Let’s take a closer look at the nutritional information for a reduced-fat peanut butter.
JIF Reduced Fat Creamy Peanut Butter Spread is one of the worst culprits, Manaker tells us. The jar is called a “spread” rather than plain peanut butter for a reason — it’s only 60% peanuts! To be considered peanut butter, 90% of the product needs to be actual peanuts; seasoning and stabilizing ingredients can’t exceed 10 percent of the weight of the finished food, according to the FDA.
The rest of the jar is full of three types of sugar (corn syrup solids, sugar, and molasses), vegetable oils (fully hydrogenated vegetable oils, mono, and diglycerides), pea protein (to boost the protein content since a significant amount is removed as they don’t use as many protein-rich peanuts), and it’s enriched with a few micronutrients such as magnesium, folic acid, and zinc.
The reason why JIF needs to include pea protein is that peanut spread “must be nutritionally equivalent to peanut butter,” according to the USDA. Because the formulation is only 60% peanuts, that would result in a product that only has 4 grams of protein, so JIF beefs that up to the standard 7 grams using pea protein. That’s the same reason why JIF enriches their PB with micronutrients; peanut butter naturally contains magnesium, niacin, and these other vitamins and minerals, so the brand needs to add them back in due to the fact that they use fewer peanuts.

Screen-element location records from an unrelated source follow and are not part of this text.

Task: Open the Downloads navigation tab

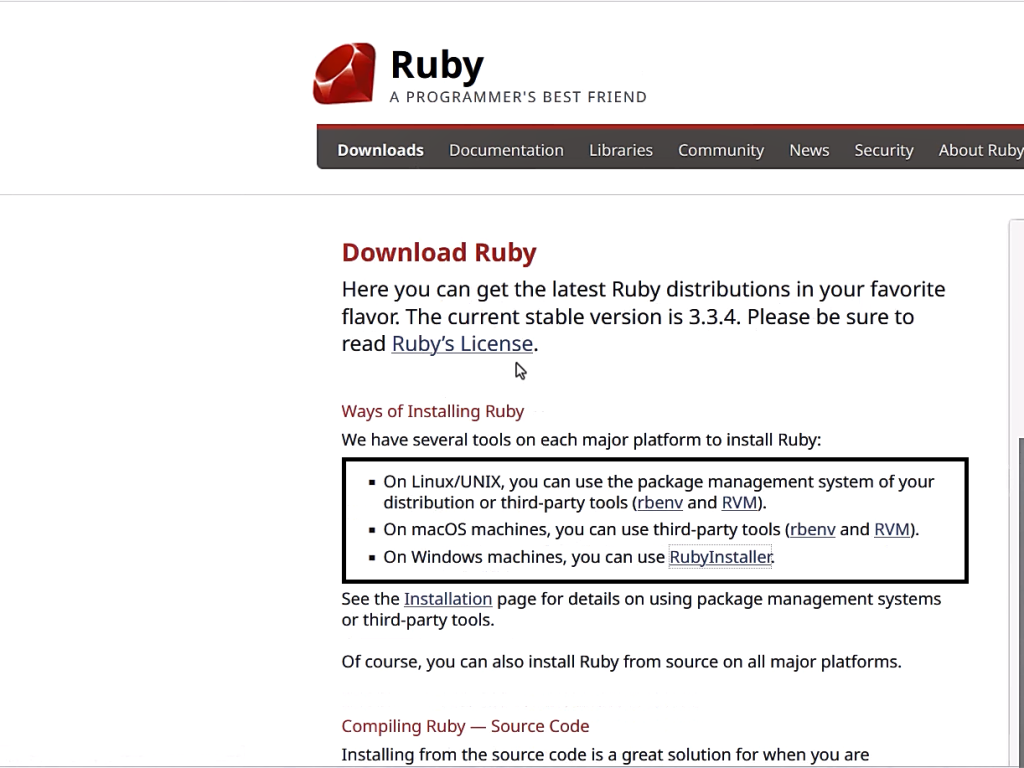Action: tap(380, 150)
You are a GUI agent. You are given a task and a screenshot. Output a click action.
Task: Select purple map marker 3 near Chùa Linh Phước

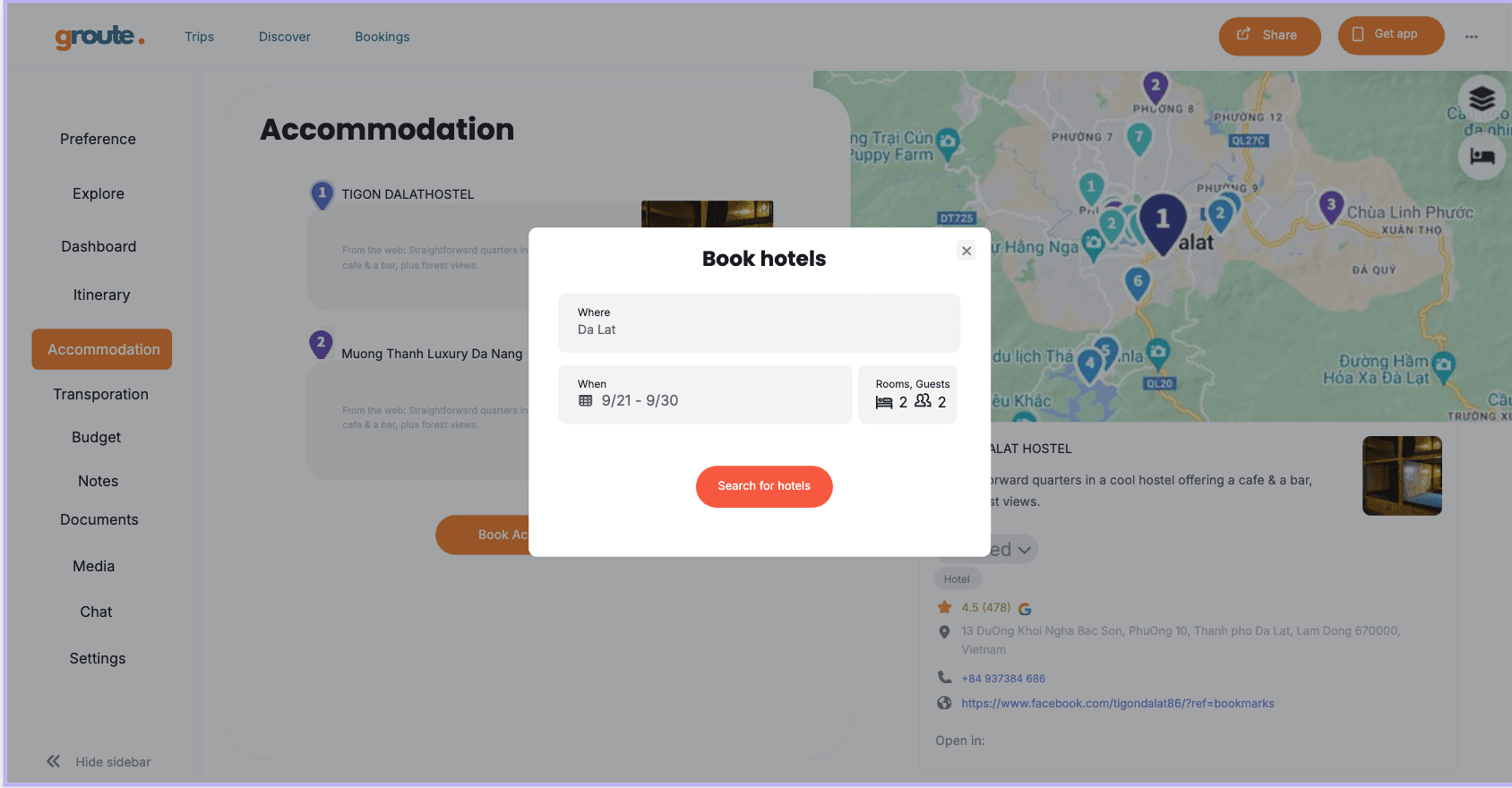(1331, 206)
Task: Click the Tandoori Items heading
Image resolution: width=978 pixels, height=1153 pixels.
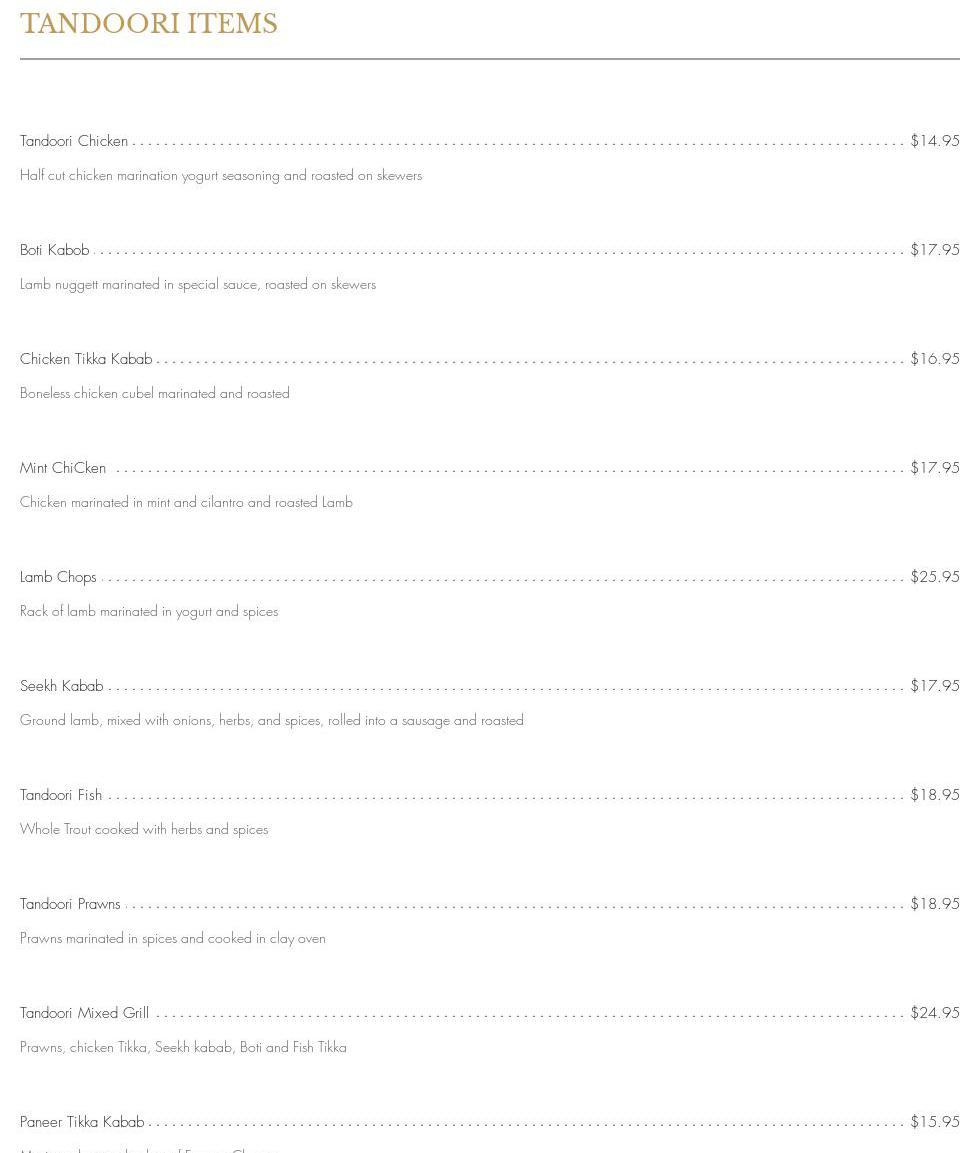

What should you buy instead?
So what should you look out for in healthy peanut butter? Manaker recommends sticking with an ingredient list that’s as simple as possible: peanuts and salt. You don’t need to seek out any fancy brands — Manaker likes Smuckers Natural Creamy Peanut Butter. (Just know that you’ll have to stir to combine at first. Stick it in the fridge once you do, and it’ll stay nice and spreadable like a no-stir version.)
And we don’t want to hate on JIF too much. The popular brand makes a solid option: a No-Added-Sugar jar. It does have some palm oil to make it spreadable, but other than that, it’s just peanuts and salt—so it actually counts as peanut butter.